In the Gospel Jesus, looking at the mass of people around him, had pity on them, saying that they were “troubled and abandoned, like sheep without a shepherd.”
It makes you wonder if he would say the same thing today about the masses of humanity you see crowding onto buses or filling the aisles at Wal-Mart?
I imagine he would. Getting back to the Gospel, Jesus then asked us to pray to God to send out laborers for this harvest of souls. I take that to mean that as laborers in his harvest we must share in the task of giving guidance to the aimless people milling around us.
But how do we give guidance to people who are like lost sheep?
Well, each of us can’t stand out in front like heroes. But that isn’t necessary. Jesus asked for teams of laborers for his harvest fields. With each of us doing what is right, God can use us to clear the weeds out of his fields.

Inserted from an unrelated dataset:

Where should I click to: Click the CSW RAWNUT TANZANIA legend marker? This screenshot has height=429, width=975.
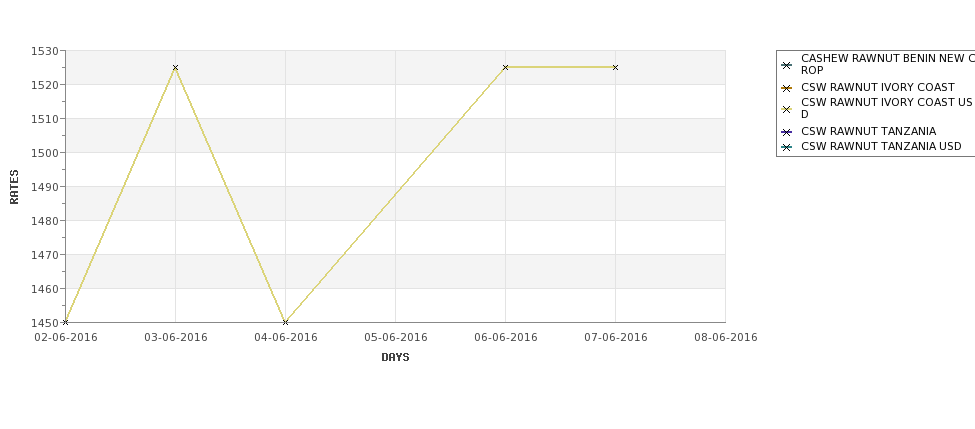787,132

Let’s not under estimate the good he does through us. Hugh attends four AA meetings a week, and those meetings take people who have been slipping, putting them back on their feet for doing good jobs.
At Panera’s the other day I ran into the dean of studies at Bishop Snyder. She was lunching with the Fifth Grade teacher from Assumption. Every day those two round up lost sheep, giving them the happiness of following the Good Shepherd.
Just by being sensible we can give the Good Shepherd a hand. My barber’s teenage daughter was talking about getting a tattoo. I told her, “Your taste keeps changing through your teens, twenties, and thirties; but that tattoo from your teens just stays on.” She said, “That’s funny. I guess I don’t want a tattoo that’s going to keep me from changing.”
We should all thank God for letting us be laborers in his harvest field.